There is talk of marriage counselling, though I know we’ll be coming at it from different places- him claiming I’m stressed and he’ll change things to help me ‘get over it’, me trying to get him to understand it’s over.

It's fine to go to marriage counselling with different aims. You could go to marriage counselling with the aim of putting the fact that it's over on the table and getting support to minimise damage to the children. Minimising damage to yourself isn't likely to be successful from counselling. But the only way to get him to understand it's over is to make it be over.

Tenthusername · 26/04/2022 17:45

@AmaryllisNightAndDay
Thanks for your message

you and other PPs are right, I know you are, I just need to be brave. It’s so hard though, my personality or social training or whatever just seems to crave familiar, comfortable misery.

whenever I think of the practicalities of divorce, knowing what he’ll be like, I’m terrified.

but then I think how ill (hopefully) feel in two, five, thirty years if I can get through it, and I KNOW it’s the right thing to do

movingon2022 · 26/04/2022 18:44

First of all, dear OP, yes, we are reading all your posts. Please keep posting. Keep posting!!! MN kept me sane for months before I worked up a courage to tell my ex I wanted to split up. Especially after I told him and before he finally moved out MN was my life line.

It breaks my heart to see how many women everywhere are living such similar lives to mine and fighting same battles as me.

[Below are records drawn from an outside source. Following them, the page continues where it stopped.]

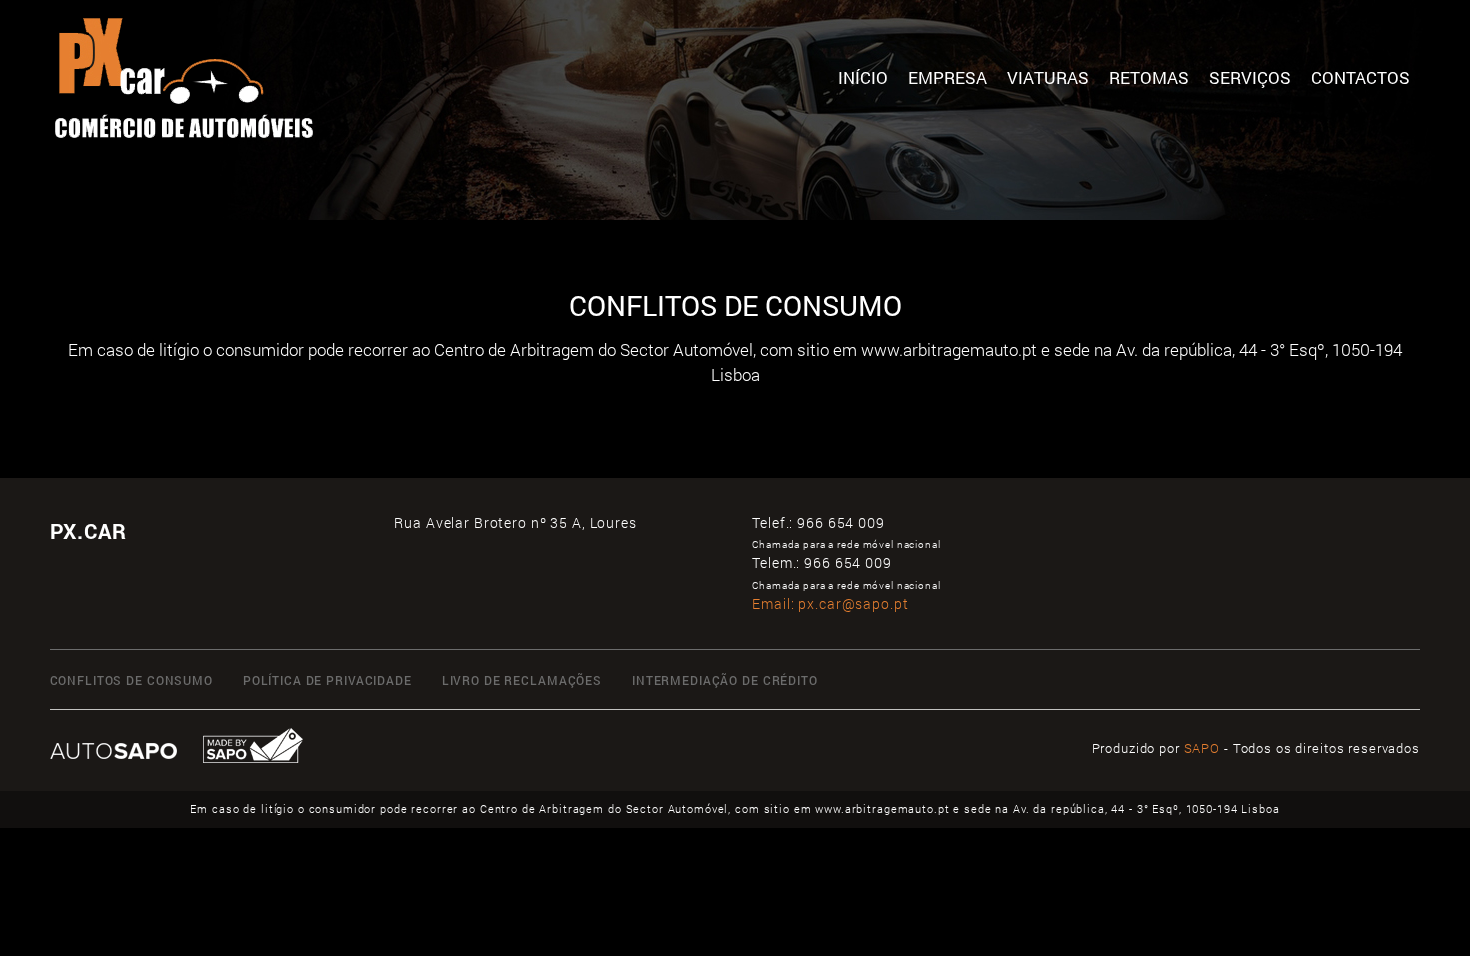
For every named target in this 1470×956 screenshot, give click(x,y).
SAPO (1202, 748)
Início (863, 77)
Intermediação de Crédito (725, 680)
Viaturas (1048, 77)
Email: (830, 603)
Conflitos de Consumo (131, 680)
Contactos (1360, 77)
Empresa (947, 77)
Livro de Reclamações (522, 680)
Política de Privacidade (327, 680)
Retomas (1149, 77)
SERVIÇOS (1250, 77)
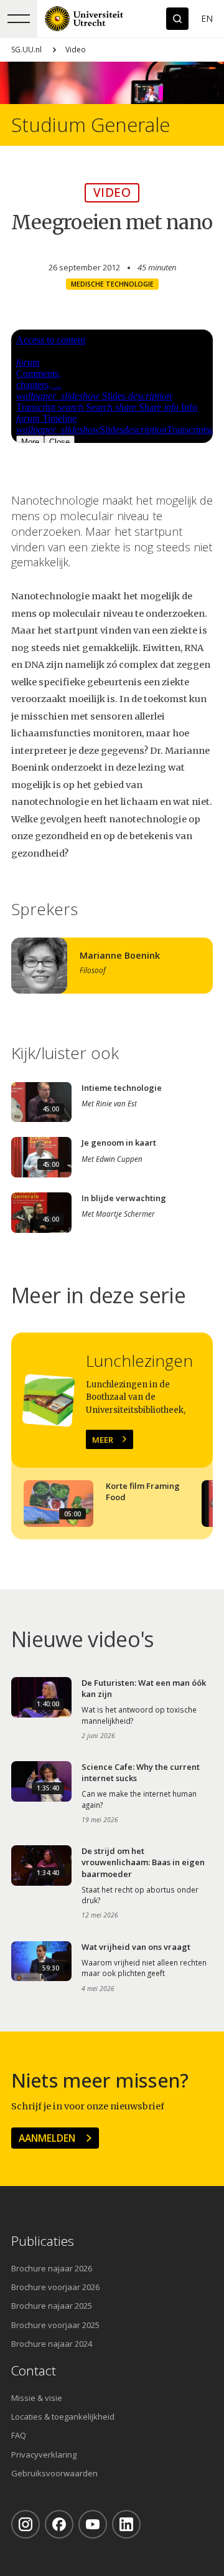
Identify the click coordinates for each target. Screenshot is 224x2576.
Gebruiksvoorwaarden (54, 2473)
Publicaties (42, 2241)
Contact (33, 2371)
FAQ (18, 2435)
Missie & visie (36, 2397)
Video (75, 49)
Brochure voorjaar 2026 (55, 2287)
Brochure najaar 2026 (51, 2268)
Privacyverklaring (44, 2454)
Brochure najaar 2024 (51, 2343)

I do not know why but I see that very often men pretend all is well even after the woman tells them there is a problem or that she wants out. It seems to me that they prefer status quo over any kind of "upheaval" that may endanger their comfortable life. But they are not willing to work on it at all. At least my ex was not. His idea of loving and caring wife was the one that accepts a man as he is, not to ask him to change.

He too would surprise me with a present that was totally out of line. We were in the middle of a very bad period, and he got me a necklace with a pendant made of a heart and an infinity sign for my birthday. I did not know whether to laugh or cry. I put it on just to keep peace, but it weighed on me like a rock around my neck. Could not wait to take it off. How can someone be such a hypocrite?